Observamos que Benjamin Netanyahu, primer ministro de Israel, sigue sujeto a una orden de arresto emitida por la Corte Penal Internacional por crímenes de guerra y lesa humanidad, mientras mantiene una guerra y agresión constantes contra el pueblo palestino, blanco de genocidio, Líbano, Siria y, ahora, una vez más, Irán. La agresión lanzada hoy es la continuación de la agresión ilegal del año pasado, así como la continuación de una campaña sostenida y deliberada de actos hostiles que se extiende por más de 46 años, incluyendo sanciones diseñadas para destruir la economía iraní, operaciones coordinadas de ciberguerra, asesinatos selectivos y actos sistemáticos de sabotaje.
Instamos a todos los Estados a que brinden toda la asistencia necesaria, de conformidad con sus obligaciones en virtud del derecho internacional, a la República Islámica de Irán, Palestina y otras naciones sometidas a agresiones ilícitas por parte de Estados Unidos e Israel, así como a graves violaciones del derecho internacional, incluido el genocidio. Subrayamos que esta agresión constituye una amenaza no solo para todos los pueblos y naciones de la región de Asia Occidental, sino también para el futuro del multilateralismo, el derecho internacional y la integridad territorial de los Estados. Irán, nación soberana, tiene el claro y legítimo derecho a defenderse de esta agresión ilícita. Instamos a todos los Estados a que implementen de inmediato un embargo de armas a Israel y Estados Unidos, retiren a sus embajadores y emprendan acciones legales para exigir responsabilidades a sus funcionarios militares y políticos.

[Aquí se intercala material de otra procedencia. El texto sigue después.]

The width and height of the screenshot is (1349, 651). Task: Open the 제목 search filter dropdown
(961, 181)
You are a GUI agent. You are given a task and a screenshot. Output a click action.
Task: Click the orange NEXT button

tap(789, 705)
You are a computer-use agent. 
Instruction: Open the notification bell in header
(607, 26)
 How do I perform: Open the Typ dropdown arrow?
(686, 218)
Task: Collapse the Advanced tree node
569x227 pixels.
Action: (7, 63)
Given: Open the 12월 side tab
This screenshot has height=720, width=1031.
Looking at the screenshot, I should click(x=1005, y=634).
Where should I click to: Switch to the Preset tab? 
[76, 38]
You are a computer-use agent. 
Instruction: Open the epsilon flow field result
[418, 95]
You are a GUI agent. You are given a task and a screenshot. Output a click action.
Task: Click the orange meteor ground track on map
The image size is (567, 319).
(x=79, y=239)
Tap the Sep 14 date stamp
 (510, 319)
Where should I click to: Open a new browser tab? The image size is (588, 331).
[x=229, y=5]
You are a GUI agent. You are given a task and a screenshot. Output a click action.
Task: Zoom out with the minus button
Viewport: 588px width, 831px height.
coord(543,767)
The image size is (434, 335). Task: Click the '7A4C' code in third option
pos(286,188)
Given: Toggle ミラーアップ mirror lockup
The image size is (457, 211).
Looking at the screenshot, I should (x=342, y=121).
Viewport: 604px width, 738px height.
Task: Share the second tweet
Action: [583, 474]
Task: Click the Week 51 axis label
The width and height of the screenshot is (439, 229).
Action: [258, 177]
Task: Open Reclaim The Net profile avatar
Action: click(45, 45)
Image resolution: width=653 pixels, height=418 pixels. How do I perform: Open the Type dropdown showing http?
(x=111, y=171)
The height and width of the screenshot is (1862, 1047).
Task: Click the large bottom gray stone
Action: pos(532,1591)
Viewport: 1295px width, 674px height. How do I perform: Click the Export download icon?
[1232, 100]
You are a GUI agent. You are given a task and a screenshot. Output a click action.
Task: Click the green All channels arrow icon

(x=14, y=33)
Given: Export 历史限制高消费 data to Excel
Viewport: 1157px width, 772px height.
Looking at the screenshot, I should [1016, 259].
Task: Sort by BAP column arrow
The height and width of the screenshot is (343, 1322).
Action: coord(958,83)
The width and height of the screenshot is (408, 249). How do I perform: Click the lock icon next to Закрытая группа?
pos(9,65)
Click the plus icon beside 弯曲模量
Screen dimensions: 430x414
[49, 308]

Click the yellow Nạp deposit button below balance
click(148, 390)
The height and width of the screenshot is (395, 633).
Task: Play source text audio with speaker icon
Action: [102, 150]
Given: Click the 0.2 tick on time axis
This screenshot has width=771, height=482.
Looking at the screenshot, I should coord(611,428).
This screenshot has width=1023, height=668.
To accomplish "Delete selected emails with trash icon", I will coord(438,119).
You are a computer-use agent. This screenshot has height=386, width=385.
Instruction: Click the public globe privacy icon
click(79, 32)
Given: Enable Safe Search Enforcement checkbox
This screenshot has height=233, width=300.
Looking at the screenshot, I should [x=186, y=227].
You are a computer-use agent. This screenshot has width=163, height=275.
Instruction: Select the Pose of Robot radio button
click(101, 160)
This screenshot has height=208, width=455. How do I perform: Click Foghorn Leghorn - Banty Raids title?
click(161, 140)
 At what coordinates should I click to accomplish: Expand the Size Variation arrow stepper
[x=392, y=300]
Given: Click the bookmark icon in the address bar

No podemos depender únicamente de los Estados ni de las instituciones internacionales para poner fin a esta agresión. Instamos a todos los defensores de la justicia, la soberanía, la paz y el derecho internacional a participar en manifestaciones y acciones masivas contra la agresión contra Irán y a movilizar la presión popular para poner fin a la agresión. Instamos a todas las organizaciones jurídicas, abogados y organizaciones de derechos humanos a que utilicen los sistemas nacionales e internacionales para exigir responsabilidades a los funcionarios y soldados israelíes y estadounidenses por su agresión ilegal contra Irán y sus actos de genocidio en Palestina, así como a apoyar y defender a los organizadores y movimientos sociales contra la represión estatal por su labor para poner fin a la guerra y el genocidio.